Boring...
I want to read stories about freeloaders like GeoHot and stuff.
Meet Daniil Kulchenko. He was an HTML programmer at age six. He was a freelance Linux systems administrator at 11. And at 15, he founded his first business: Phenona, a platform-as-a-service for building and hosting Perl applications. Now, Kulchenko has sold Phenona to dynamic language specialist ActiveState for an undisclosed …
Wish I had done something substantial when I was younger rather than just dicking around... At uni in '98, I created a web site (with a C backend!) where my old school friends had their own page, and we could post messages on it, a sort of 'profile' and 'wall' you could say... oh well :)
LOL not to tar ActiveState (I'm actually friends with the founder, Dick Hardt - best name in IT) but it's far from an "enterprise" :-)
But yes I did create and sell a company before going to university (fortunately a bit later though, at 20, so I could understand and sign contracts).

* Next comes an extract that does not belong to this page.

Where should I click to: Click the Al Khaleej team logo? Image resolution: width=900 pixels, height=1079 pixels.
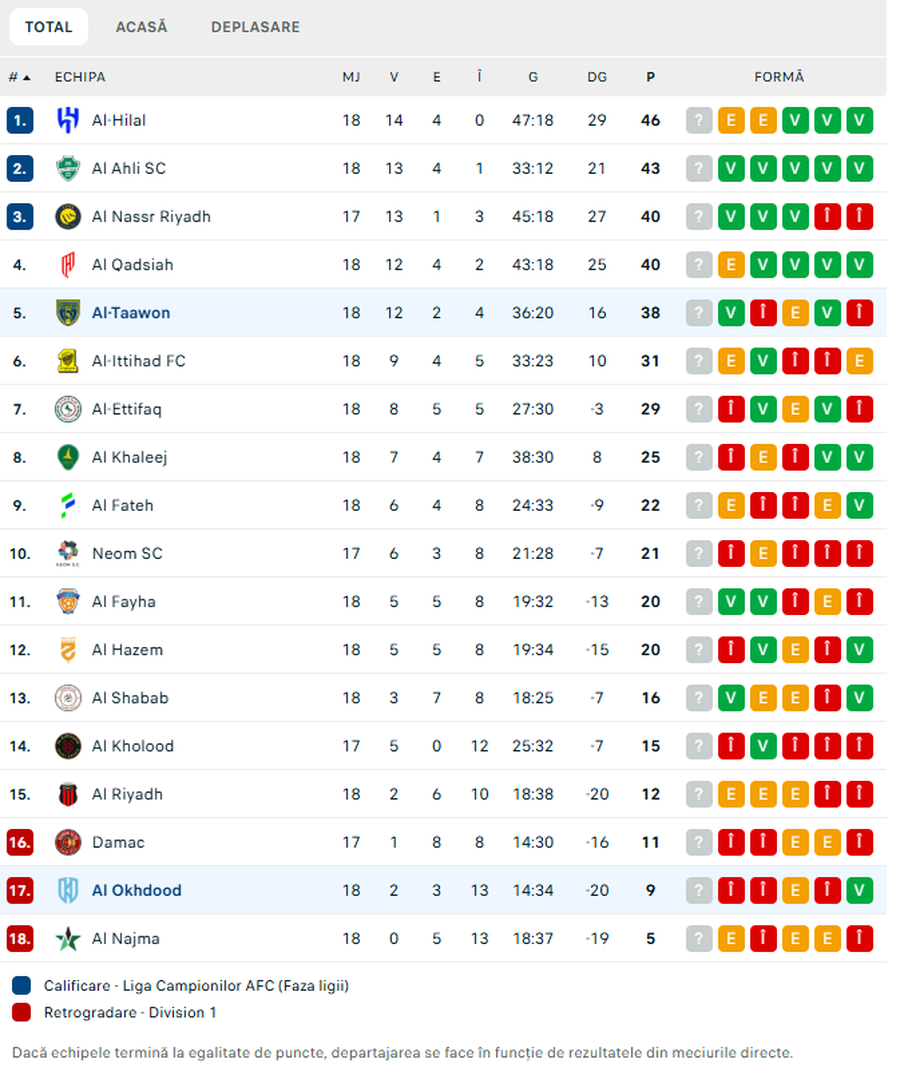coord(68,457)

But I guess The Register had no interest in Postscript interpreters and Computer to Plate print workflow systems.
So I guess the Z80 assembly paid off.
Now Perl stuff.. meh... outside of the regexp engine that is. Top kudos to those few who venture into that dark realm.
You mean this note "Kulchenko told The Register that a number of large companies are evaluating the service, with sites getting "millions of hits a month".
That's as clear as mud, so you did well in adding the apparently.
I'm just afraid of what dad and mom's influence may have done to this kid. Like another comment said, 7 is the wrong age to approach a swiss army knife like Perl.
Sure he sold the company (and how much of that money is now dad's) plus he gets a part-time job to work more on Perl. It's just too much of the same thing, at his age he should be looking at diversifying his tools a little.
I love Perl, used it for 10 years, ran the local club, the lot, but can see how there are better things out there, except for quick and dirty stuff.
Perl 6 effectively killed Perl 5's future. His dedication would be best invested elsewhere.
I can't agree that this is something we should encourage on children. I didn't teach mine Z80 code for example.
I don't know if there's much advice an older programmer can give such a self-learner, but if he wants one suggestion (from someone who doesn't know him at all), I'd advise against doing the computer science degree. Not because CS isn't useful - it is. But so much of CS degrees these days aren't really CS, they're just getting people up to the level of being a basic programmer which this guy clearly doesn't need. He should do Maths. Or if he has a particular area he wants to target his skills at (e.g. physics, economics, whatever), then whatever degree is relevant. Then if he wants to study computer science, he can use that degree to bump him straight into a MSc. which might be more at his level. Sure, there's good stuff at BSc. level, such as complexity of algorithms, but a lot of the content will be wasted on him.
On the other hand, maybe he just wants to drink beer and have fun, in which case he'll be able to coast through a computer degree with much more time for such activities. But I'm guessing he's the "achiever" sort of student. ;)
Pint for the lad, anyway.
From the article: "It was his dad, a proficient Perl programmer, who got him coding on early Perl apps at seven."
His dad - Pavel Kulchenko - actually co-wrote O'Reilly's book on "Programming Web Services with Perl" so I can see where he got his ideas... guess it helps when your dad already knows most of the answers.
After all that Perl I think a good computer science degree will do him well and can actually be challeging. There are still a few good ones around. Hopefully his parents would have saved the money from this sale to fund his education.